Not every blog is going to churn out as a manifesto.
But sometimes, even when I’m running late, and my head is pounding, there’s something that’s begging to be written. And said. And told.
We were at Walmart of all places the other day. I think it might have actually been our first time at the store together. And as we sneaked and snaked our way around the aisles, we eventually came face to face with a pathetic jewelry counter, half stocked and half cared about.
And we found a ring.
For $7.97, it’s a cheaply designed “rose gold” band of “diamonds”, wrapped around a dazzling, little sparkler that catches the light if you turn your hand just right.
And so, we bought it.
And when we were putting away the groceries that night, it fell out of one of the bags. And unceremoniously, I said: “oh here it is” and Jan said “put it on” and so I did. And there was no big scene, and no big kisses, and no big hurrah. Just a cheap, Walmart ring for $8.
But what comes with it?
The same thing that came with he asking me to move in. Or out for a drink, one fateful night in October. The same thing that happened when we knew our friendship was treading into best friend territory, and then criss crossing into one of a love that far exceeded what we’d previously found in one another. That ring, that little ring, was also a promise.

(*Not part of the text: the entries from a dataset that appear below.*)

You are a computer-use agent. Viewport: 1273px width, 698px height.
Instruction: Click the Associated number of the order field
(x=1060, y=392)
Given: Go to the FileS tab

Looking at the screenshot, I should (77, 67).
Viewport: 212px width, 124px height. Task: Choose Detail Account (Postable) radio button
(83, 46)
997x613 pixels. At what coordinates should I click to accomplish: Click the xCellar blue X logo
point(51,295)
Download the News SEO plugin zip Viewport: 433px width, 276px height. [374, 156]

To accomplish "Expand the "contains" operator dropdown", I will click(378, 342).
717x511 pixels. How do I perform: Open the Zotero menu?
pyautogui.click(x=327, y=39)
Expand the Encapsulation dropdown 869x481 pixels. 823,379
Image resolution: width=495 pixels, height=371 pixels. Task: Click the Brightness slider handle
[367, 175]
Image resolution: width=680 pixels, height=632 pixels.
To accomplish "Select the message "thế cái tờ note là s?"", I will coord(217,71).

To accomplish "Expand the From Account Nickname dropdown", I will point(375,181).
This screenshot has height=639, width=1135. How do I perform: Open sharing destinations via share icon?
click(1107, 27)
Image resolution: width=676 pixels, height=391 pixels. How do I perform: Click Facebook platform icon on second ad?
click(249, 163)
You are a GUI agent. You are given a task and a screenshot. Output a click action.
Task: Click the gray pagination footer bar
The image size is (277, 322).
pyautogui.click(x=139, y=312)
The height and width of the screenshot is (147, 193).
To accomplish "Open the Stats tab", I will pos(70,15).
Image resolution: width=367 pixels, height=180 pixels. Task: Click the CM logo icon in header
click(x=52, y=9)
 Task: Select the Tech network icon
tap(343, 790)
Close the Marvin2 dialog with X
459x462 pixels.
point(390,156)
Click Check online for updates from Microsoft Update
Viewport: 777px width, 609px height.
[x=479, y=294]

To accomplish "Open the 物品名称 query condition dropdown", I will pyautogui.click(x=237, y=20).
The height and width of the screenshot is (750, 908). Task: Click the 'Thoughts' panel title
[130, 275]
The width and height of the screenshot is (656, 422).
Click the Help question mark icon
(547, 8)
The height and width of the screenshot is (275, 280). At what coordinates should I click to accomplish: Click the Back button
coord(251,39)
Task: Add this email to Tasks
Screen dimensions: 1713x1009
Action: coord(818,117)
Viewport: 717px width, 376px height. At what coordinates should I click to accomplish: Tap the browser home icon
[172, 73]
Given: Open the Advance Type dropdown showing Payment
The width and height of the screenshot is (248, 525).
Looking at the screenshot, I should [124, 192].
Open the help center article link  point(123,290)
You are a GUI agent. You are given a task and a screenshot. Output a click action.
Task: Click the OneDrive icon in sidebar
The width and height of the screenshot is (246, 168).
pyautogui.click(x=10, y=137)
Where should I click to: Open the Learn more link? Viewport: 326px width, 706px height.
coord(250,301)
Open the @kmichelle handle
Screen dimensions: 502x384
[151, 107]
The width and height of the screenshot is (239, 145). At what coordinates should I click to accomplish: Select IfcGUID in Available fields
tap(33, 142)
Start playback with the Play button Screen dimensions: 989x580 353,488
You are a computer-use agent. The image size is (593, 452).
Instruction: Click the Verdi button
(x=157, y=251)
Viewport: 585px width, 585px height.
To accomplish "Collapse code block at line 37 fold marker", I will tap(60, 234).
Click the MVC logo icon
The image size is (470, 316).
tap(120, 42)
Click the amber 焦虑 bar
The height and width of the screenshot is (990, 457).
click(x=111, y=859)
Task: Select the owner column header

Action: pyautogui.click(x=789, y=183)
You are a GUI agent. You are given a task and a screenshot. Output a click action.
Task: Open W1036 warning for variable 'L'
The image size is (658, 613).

Jan and I aren’t flashy people. We’ve got big mouths, and flair for theatrics, so our writing and romantic posts are laced with fifty cent adjectives. But that’s the extent of our expense. We’ll have a date at the Keg on Sunday, because we were gifted a gift card at Christmas. But that’s how we work.
The beauty of our relationship relies on the simplicity in which we found it. Two people were just good friends, who became best friends, who became lovers. It was simple, and easy, and that’s where we ended up today. And every day, it’s basically like a perma-sleepover.
It falls so in line with who Jan and I are. A simple, little ring that didn’t cost more than ten dollars. The promise is its own weight in gold. The ring is a simple, solid reminder that we promised anything at all.
While Jan and I certainly do not have it all figured out, while we still do our fair share of sparring and spatting, we continually come back to the centre. We know that the axis of our worlds will continue to shift and spin, but in the middle of the chaos, the other is standing there waiting to right the dizziness.
As we learn more about each other each new day – from middle names, to credit scores, to how to organize freezers, and who wants to be on time, who can handle being an hour early, to who makes dinner, and puts away the dishes, all the way to the tougher things like how do we raise each other’s children as friends, (and not co-parents because we made the decision long ago that we’d be these kids’ friends, and worry about the technical terms later) – Jan and I continue to extinguish tiny flames that spring up along our newly found path. And then we look for the centre.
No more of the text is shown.